Rapp, former U.S. attorney for the Northern District of Iowa, discussed his experiences prosecuting defendants charged with war crimes and crimes against humanity. His speech was titled “But You Cannot Bring Them Back: Reflections on Justice for Victims of the Greatest Crimes.”
“Stephen’s presentation was compelling,” said Dean Benjamin Ullem. “Rarely is a room totally quiet as it was when he talked, explaining that bringing the rule of law to bear upon lawlessness can have profound results.”
Both Rapp and Sheila Tipton, LW’80, were honored with Alumni of the Year Awards during the banquet.
“It is rare that our Supreme Court Celebration Speaker is chosen to receive the Alumni of the year Award — but this is a special occasion!” said Law School Dean Ben Ullem. “In giving this award, we recognize the profound impact one of our distinguished alums is having on the world scene.”
Rapp and The Special Court for Sierra Leone currently are working on the case against the notorious former Liberian President Charles Taylor, whose trial is being held at The Hague in the Netherlands.
Tipton, who earned her juris doctorate with honors from Drake Law School in 1980, is a partner with the Des Moines firm of Belin Lamson Zumbach and Flynn. She practices utility law in areas including energy, telecommunications, water, corporate, administrative and employment.
An active member of many organizations, Tipton serves on the Drake Law School Board of Counselors, the Iowa State Bar Association and the American Bar Association. She is also involved with the Legal Aid Society, Youth Homes of America and the Rotary Club, among others.
“We could not be more proud and honored to bestow the Alumni of the Year Award upon a more deserving, compassionate, caring and noble member of our profession than Sheila Tipton,” Ullem said.
Finalists in the annual Supreme Court Celebration Moot Court Competition also were recognized at the recent celebration.
Third-year law student Erin Grundy won the competition and received the Rodney L. Hudson Appellate Advocacy Award. She also recently presented oral arguments before the Iowa Supreme Court at a hearing held at Drake.
The award is named in honor of Hudson, who was a 1916 graduate of Drake Law School, and made possible by Rodney Hudson’s daughter, Peggy Rastetter and his grandson, Richard Rastetter, Jr., a 1972 graduate of the law school.
The other finalists, all third-year law students, were:
- Meggan Guns
- Kevin Teets
- Miriam Van Heukelem
The finalists received a Davis, Brown, Koehn, Shors and Roberts Award of Excellence. The award recognizes their accomplishments in reaching the finals of the competition and the high level of skill demonstrated during the arguments.
Two special portraits painted by Des Moines artist Mary Muller were unveiled in honor of Chief Justice Marsha Ternus and Chief Justice Louis Lavorato.
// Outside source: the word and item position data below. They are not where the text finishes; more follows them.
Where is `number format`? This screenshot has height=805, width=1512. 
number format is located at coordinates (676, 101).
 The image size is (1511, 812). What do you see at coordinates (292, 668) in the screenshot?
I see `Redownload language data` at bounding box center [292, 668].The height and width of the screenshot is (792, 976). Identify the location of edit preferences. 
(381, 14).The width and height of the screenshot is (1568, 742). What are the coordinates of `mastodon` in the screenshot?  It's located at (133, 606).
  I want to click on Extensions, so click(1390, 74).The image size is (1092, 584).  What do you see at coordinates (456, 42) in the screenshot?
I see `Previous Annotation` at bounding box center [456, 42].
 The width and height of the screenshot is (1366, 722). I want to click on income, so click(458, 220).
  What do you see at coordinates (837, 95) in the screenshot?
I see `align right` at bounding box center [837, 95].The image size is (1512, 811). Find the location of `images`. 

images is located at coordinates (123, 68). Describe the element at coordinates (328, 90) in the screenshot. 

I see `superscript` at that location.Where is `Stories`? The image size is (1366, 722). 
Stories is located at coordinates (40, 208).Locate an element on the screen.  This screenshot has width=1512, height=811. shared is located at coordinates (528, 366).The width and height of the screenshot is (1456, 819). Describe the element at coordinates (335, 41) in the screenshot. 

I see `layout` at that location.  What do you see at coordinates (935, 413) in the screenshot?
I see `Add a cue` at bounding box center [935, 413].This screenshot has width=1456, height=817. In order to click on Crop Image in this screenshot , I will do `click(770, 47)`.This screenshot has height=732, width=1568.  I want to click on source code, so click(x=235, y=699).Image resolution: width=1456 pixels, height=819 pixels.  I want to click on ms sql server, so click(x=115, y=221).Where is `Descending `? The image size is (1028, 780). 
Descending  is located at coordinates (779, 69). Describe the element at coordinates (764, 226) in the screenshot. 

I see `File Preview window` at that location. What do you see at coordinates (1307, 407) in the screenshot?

They will join 15 portraits of distinguished honorees on the wall of fame in the Law School’s Cartwright Hall.
The celebration marked the first time a woman’s portrait has been unveiled and Ternus’ portrait will represent women among the group. In recognition of this inaugural portrait, students in Drake Law Women helped fund the artwork and assisted in the unveiling.
Drake also recognized Stacey Tovino, associate professor of law and director of the Health Law and Policy Center, with The Leland Forrest Outstanding Professor of the Year Award.
She was selected by third-year law students to receive the honor for her contributions to the quality of legal education both in and outside of the classroom. She will lead the class into the graduation ceremony this May.
“Although she joined our Drake family not too long ago, she has clearly made an impact on her students,” Ullem said.